Un jeune et gracieux visage surmonté d’un chapeau orné de roses, les mèches de cheveux et les lèvres ourlées
traduisent la dextérité d’un jeune Rodin dont la pratique est bien adaptée au goût du Second Empire. De même, l’attrait
pour les sujets mythologiques permet à Rodin de modeler des figures appréciées de jeunes déesses. Vers 1875,
Le Buste de Diane en marbre, dont la chevelure couronnée d’un croissant de lune et le carquois permettent d’identifier
la déesse de la chasse, traduit l’engouement pour ces petits sujets parmi la population aisée de l’époque.
La présence de la peinture
Rodin exécute un certain nombre de peintures dans sa jeunesse et plusieurs de ses proches constituent à ce titre
des modèles de choix. Sa compagne Rose Beuret (1846-1917) devient le modèle de prédilection de plusieurs de
ses œuvres, peintes ou sculptées. Sur le portrait peint par Rodin vers 1872, elle se détache sur un fond neutre et
affiche un air mélancolique, presque farouche que Rodin utilisera dans d’autres portraits.
La jovialité marque davantage les traits d’Abel Poulain (1847-1901), mouleur ornemaniste et ami du jeune sculpteur.
Ce portrait exécuté par Rodin en 1862 montre des préoccupations aussi soutenues pour la peinture que pour la
sculpture décorative. Bien des années plus tard, en 1916, Poulain, en signe d’amitié offre cette œuvre, qu’il détenait
depuis sa réalisation, au futur musée Rodin, avec toute la reconnaissance exprimée par un Rodin désormais célèbre.
À ces portraits de proches, s’ajoute une représentation de Maria Rodin peinte par Arthur Barnouvin (1848-1884)

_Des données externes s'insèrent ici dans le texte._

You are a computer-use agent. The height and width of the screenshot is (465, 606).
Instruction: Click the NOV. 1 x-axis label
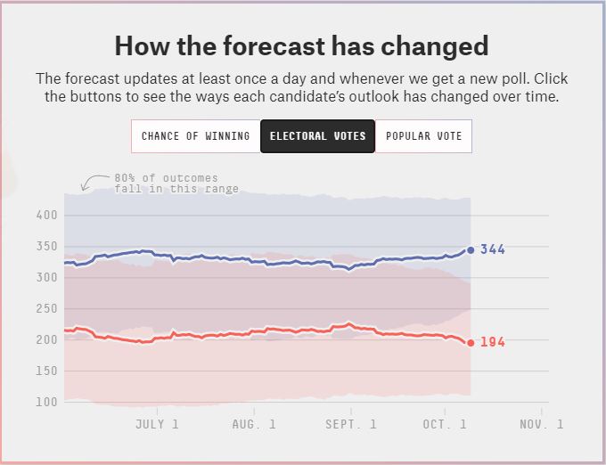pos(542,424)
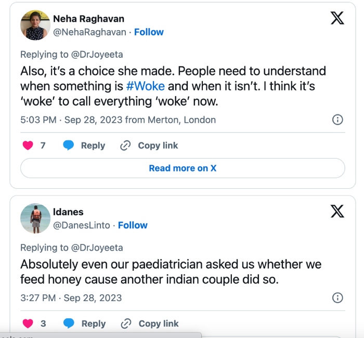
Task: Follow @NehaRaghavan
Action: pos(149,32)
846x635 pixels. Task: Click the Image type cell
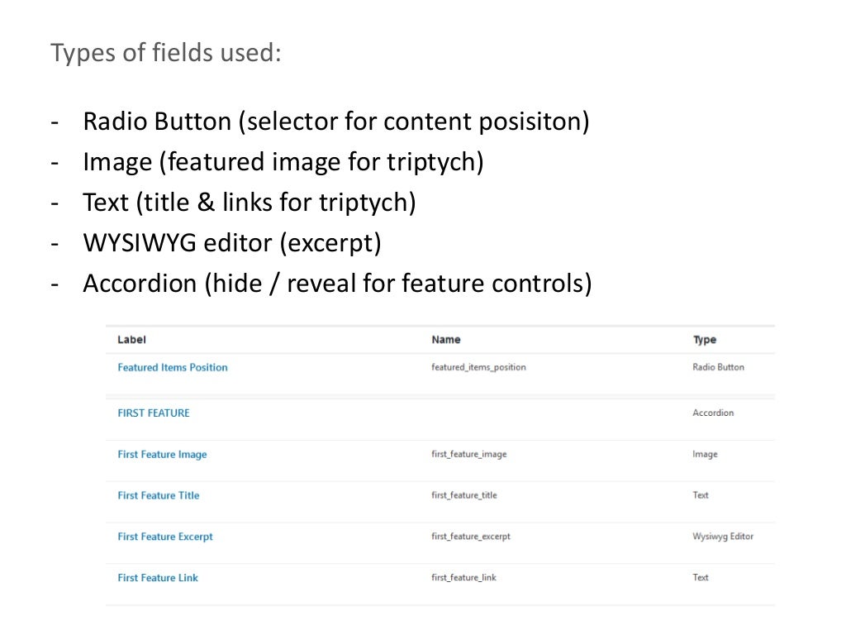[705, 454]

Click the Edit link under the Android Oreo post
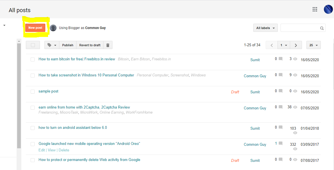[x=42, y=150]
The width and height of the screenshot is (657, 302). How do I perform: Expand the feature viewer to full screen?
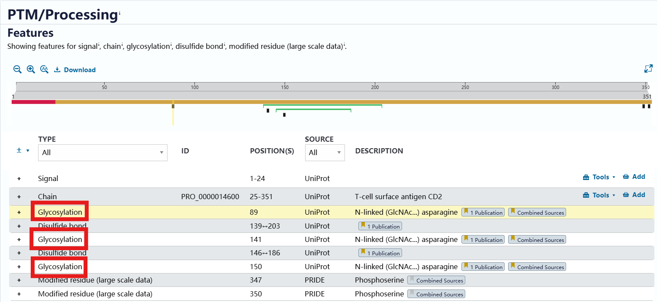pyautogui.click(x=648, y=69)
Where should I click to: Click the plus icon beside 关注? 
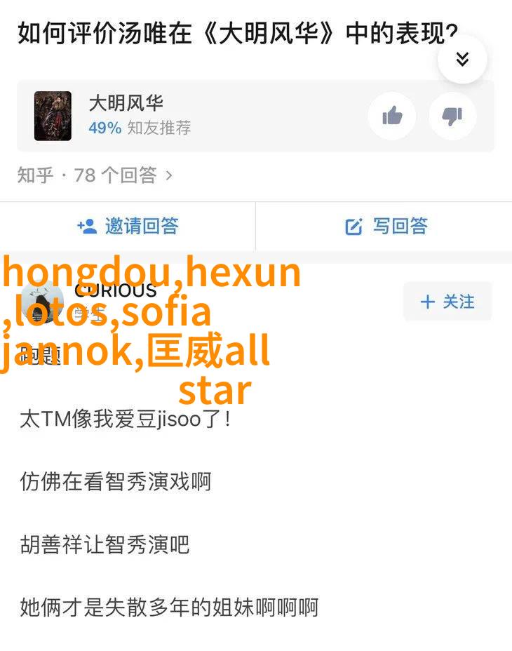428,302
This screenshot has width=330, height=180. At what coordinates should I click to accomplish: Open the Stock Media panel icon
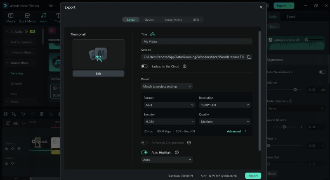27,17
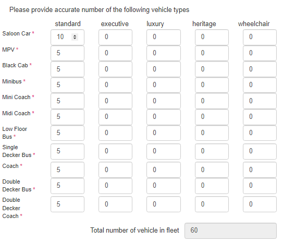
Task: Activate the Minibus heritage quantity field
Action: point(212,85)
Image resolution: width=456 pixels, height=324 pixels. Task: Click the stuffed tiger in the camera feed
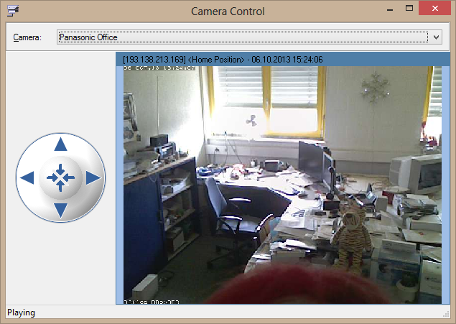tap(350, 232)
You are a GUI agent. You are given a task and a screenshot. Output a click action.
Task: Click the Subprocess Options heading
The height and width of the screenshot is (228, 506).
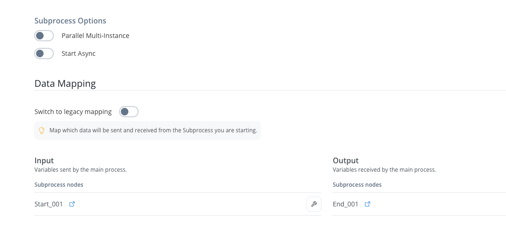(70, 21)
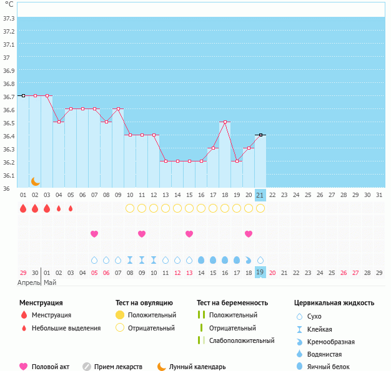Click the menstruation drop on day 01
The image size is (391, 371).
(x=23, y=208)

en 1861. La sœur du sculpteur apparaît de face sur un fond sombre, le regard perdu dans le lointain. Barnouvin
figure parmi les camarades de la première heure, rencontré à l’atelier de Lecoq de Boisbaudran (1802-1897), lors
du passage par la Petite École. Il apprécie et fréquente beaucoup la famille Rodin. Peu avant la disparition de Maria,
il souhaite témoigner son attachement aux Rodin par l’exécution des portraits du frère et de la sœur comme deux
œuvres en pendants, à la manière des portraits d’époux hollandais du siècle d’or.
Les débuts difficiles de la carrière de Rodin témoignent de la singularité d’un œuvre encore en devenir. Malgré le rejet
de sa candidature à l’École des beaux-arts puis le refus du Salon officiel d’exposer le masque de L’Homme au nez
cassé, la force de conviction, et sa nécessaire persévérance permettent à Rodin d’introduire peu à peu l’originalité
d’une sculpture dans un monde officiel peu enclin à l’y laisser pénétrer. Ses premiers travaux d’ornementation
lui ont permis de forger sa pratique et d’aborder un répertoire de formes qui constitueront les bases de sa sculpture.
De l’Antiquité à la Renaissance, Rodin réussit à assimiler les principes de la sculpture européenne, en dehors
des circuits académiques traditionnels. Il nourrit et fait siennes les références d’une sculpture officielle qu’il intègre
et modifie tour à tour dans son œuvre.